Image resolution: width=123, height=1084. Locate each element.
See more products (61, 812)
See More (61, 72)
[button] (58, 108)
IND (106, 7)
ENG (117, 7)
┄┄┄┄┄┄┄┄┄┄
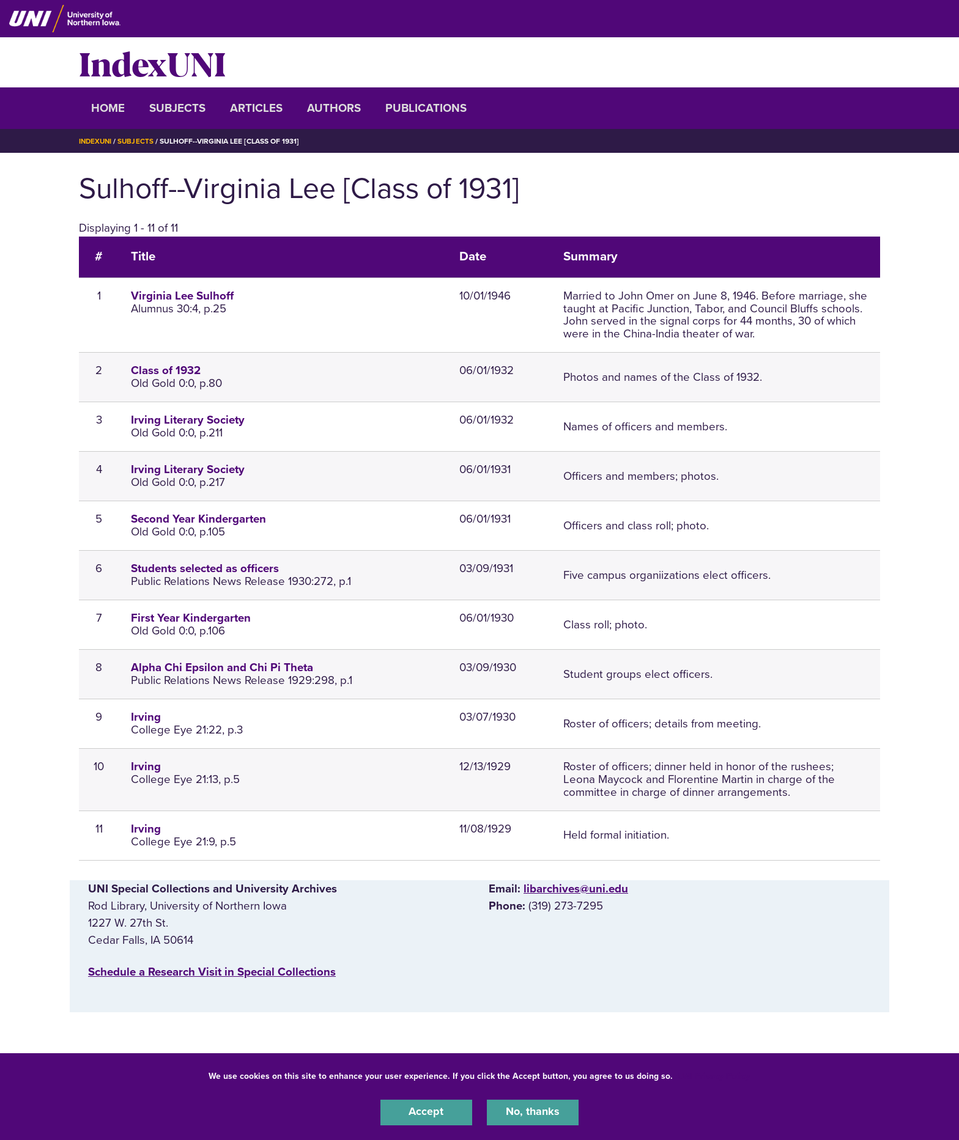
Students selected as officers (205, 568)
┄┄┄┄┄┄┄┄┄┄
- [Written task] Could you arrange the records as a two-column CSV with the headers input and output, starting with the line that contains "Image resolution: width=123, height=1084." and going on through the line that contains "IND (106, 7)"? Give one row per record with its text and its answer, each in its own quoted field with line breaks turned into spaces.

- [Answer to the exercise]
input,output
"Image resolution: width=123, height=1084. Locate each element. See more products","(61, 812)"
"See More","(61, 72)"
"[button]","(58, 108)"
"IND","(106, 7)"